Chapter 8 Data Structures and Repository Links
The Mosquito Alert data is stored in a SQL database (PostgreSQL/PostGIS) that is managed by the Django/Python server layer. It is exported daily to Zenodo at http://doi.org/10.5281/zenodo.597466. The project has also set up a mechanism to share the data regularly with GBIF (see https://www.gbif.org/es/dataset/1fef1ead-3d02-495e-8ff1-6aeb01123408). It is also exploring the possibility of linking the application to iNaturalist so that participants’ observations can be viewed in real time by the iNaturalist community.
The primary unit of observation for the Mosquito Alert data is a report-version. Each time a participant creates a new report or edits or deletes an existing report, a new report-version record is created. Different versions of the same report are linked by a unique report UUID automatically assigned to each report when it is created. Each report-version is linked to the set of photographs that the participant included with the report, and to the participant’s answers to the three taxonomic questions designed as a first check of validity. One important point here is that the application sends both the answer to the question and the question, both written as posed to the participant in whatever language the participant was using. Both pieces of information (question and answer in original language) are stored in the database. This makes it possible to deal with updates over time in the language used in the applications and to identify possibly errors or sources of confusion that might be affecting data quality.

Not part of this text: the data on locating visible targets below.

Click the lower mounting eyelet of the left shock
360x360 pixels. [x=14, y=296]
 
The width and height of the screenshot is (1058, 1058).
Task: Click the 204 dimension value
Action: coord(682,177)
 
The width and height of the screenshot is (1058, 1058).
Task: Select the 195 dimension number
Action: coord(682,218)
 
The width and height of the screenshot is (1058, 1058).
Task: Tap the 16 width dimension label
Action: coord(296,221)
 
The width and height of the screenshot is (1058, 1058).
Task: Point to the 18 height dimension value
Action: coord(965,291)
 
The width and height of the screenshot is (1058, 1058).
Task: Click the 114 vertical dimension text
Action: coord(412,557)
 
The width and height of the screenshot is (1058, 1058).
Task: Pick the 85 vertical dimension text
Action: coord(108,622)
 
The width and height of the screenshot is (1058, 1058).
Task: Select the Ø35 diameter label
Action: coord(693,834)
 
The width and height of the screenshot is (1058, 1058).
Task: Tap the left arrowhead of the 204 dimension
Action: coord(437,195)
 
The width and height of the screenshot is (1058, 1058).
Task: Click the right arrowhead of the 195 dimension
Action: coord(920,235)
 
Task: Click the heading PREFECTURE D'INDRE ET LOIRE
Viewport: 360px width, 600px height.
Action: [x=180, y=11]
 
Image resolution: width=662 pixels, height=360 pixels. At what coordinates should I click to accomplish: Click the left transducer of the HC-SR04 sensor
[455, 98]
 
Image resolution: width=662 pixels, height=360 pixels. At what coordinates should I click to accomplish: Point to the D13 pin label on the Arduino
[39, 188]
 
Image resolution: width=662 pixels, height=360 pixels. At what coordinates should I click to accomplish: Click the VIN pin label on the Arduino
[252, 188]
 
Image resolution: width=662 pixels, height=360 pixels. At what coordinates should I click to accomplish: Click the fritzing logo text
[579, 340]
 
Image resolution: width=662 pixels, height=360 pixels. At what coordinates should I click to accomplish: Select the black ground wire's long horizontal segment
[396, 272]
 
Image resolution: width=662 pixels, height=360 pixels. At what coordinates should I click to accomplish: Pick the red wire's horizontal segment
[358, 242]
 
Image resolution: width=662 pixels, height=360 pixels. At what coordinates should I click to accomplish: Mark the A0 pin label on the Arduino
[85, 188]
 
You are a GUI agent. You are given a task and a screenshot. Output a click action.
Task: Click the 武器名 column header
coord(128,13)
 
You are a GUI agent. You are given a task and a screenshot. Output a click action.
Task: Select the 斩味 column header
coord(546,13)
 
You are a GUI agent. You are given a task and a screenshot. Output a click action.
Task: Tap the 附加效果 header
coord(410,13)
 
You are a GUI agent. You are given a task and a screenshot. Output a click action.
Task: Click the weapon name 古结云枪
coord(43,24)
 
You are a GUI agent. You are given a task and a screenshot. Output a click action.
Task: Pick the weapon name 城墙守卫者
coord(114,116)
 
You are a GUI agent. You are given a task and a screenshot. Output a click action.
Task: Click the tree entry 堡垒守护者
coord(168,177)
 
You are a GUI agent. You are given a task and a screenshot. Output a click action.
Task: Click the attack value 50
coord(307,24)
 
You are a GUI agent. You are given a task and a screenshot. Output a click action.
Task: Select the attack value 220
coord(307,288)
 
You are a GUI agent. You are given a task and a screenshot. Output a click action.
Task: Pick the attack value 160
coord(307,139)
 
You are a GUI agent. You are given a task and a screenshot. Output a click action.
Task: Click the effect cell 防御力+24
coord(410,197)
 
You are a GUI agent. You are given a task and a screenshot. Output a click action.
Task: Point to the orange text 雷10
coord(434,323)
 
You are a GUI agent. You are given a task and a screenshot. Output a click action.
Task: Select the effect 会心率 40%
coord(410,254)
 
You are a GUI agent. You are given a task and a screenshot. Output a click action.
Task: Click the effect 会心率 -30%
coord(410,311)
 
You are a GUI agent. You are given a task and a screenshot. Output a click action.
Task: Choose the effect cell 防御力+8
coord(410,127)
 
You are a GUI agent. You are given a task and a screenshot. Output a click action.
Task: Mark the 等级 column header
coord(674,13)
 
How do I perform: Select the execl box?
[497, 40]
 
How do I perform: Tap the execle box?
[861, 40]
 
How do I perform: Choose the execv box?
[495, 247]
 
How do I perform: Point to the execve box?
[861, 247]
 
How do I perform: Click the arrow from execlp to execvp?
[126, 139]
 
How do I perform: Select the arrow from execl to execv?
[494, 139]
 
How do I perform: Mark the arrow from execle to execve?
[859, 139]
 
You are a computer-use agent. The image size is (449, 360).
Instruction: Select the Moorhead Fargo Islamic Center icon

The most recent version of each report is sent to the expert validation system (and if new versions come in after validation, they are sent again). The validation results are then linked to the report-version (each report version also has its own unique UUID).
Reports are also linked to participants through a unique reporting UUID assigned by the application to each participant when they register. Data on participants includes registration time, which is used in the sampling effort model.
The background tracking data is stored in its own table, which contains a unique user UUID for background tracking purposes (different from the reporting UUID).